Quizás, ha llegado el momento en que necesitamos desarrollar una nueva dimensión social, creando normas solidarias en materia de fiscalidad, derechos, migración y refugios. Sin olvidarnos que los servicios públicos que ahora se atacan, fueron construidos en relación a una sociedad que ha dejado de existir.
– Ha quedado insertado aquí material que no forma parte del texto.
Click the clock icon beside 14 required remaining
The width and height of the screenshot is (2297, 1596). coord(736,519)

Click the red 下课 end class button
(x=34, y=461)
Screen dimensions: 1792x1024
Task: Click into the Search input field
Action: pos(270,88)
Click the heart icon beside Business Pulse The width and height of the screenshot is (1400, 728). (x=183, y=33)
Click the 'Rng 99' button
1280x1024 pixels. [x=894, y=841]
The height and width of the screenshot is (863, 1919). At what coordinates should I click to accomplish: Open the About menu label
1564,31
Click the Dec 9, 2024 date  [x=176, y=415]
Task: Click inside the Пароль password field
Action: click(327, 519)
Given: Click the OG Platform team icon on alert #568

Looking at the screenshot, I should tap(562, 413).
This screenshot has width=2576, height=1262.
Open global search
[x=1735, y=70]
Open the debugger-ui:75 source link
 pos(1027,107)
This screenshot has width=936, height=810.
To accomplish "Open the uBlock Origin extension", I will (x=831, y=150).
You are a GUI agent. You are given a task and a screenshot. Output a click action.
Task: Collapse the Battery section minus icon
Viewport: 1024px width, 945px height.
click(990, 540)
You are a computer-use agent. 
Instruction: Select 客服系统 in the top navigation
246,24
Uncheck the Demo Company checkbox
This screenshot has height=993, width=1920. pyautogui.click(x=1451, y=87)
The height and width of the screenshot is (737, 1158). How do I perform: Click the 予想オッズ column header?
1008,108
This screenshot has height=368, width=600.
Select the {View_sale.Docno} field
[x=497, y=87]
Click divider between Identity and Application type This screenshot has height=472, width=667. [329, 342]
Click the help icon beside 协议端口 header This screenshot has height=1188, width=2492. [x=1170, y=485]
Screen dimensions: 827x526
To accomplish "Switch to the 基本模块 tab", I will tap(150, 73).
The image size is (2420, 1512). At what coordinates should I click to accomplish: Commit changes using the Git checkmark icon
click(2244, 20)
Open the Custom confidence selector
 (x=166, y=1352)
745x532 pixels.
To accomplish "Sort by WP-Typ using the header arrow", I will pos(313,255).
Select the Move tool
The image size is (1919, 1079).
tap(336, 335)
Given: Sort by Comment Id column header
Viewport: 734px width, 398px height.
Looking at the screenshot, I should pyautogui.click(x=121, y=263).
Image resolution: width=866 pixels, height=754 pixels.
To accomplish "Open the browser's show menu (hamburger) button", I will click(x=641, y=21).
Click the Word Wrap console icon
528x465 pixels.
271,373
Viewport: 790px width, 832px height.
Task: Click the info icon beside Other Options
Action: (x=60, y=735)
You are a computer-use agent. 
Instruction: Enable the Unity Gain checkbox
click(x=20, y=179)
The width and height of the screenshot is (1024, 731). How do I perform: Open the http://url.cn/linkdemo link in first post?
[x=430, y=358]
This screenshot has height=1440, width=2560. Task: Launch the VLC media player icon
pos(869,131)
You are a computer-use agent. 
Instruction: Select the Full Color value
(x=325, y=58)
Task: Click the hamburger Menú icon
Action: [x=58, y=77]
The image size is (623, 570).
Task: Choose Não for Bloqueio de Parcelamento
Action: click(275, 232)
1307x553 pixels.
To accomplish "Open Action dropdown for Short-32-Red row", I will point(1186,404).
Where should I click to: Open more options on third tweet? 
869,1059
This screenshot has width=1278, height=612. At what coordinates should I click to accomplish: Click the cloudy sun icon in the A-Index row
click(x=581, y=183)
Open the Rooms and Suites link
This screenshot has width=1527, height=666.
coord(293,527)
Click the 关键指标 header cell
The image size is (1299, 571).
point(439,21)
El tejido industrial está desarticulado y deslocalizado en manos de un capital sin escrúpulos; la contratación laboral se ha precarizado, explotando la mano de obra; las redes de protección familiar y sindicales, antes tan efectivas, se han fracturado y empequeñecido; la movilidad humana trae y lleva colectivos con lógicas propias, sin que seamos capaces de asumir la construcción de una sociedad diversa y efectiva que albergue a todos y todas.
De todas formas, si queremos que el sistema público responda eficazmente a las nuevas necesidades sociales, tenemos que enriquecerlo con iniciativas que partan de la misma sociedad civil a la que pertenecemos todos. No tenemos que esperar a que nos den soluciones. El activismo ciudadano es un elemento fundamental para los tiempos de brutales atropellos políticos y geopolíticos a los que asistimos. Es condición no suficiente pero necesaria para la resistencia. Como hemos señalado al principio, no debemos olvidar que la avaricia no tiene descanso en la satisfacción momentánea. Ojalá que el declive de Occidente sea la antesala del auge de un mundo más igualitario.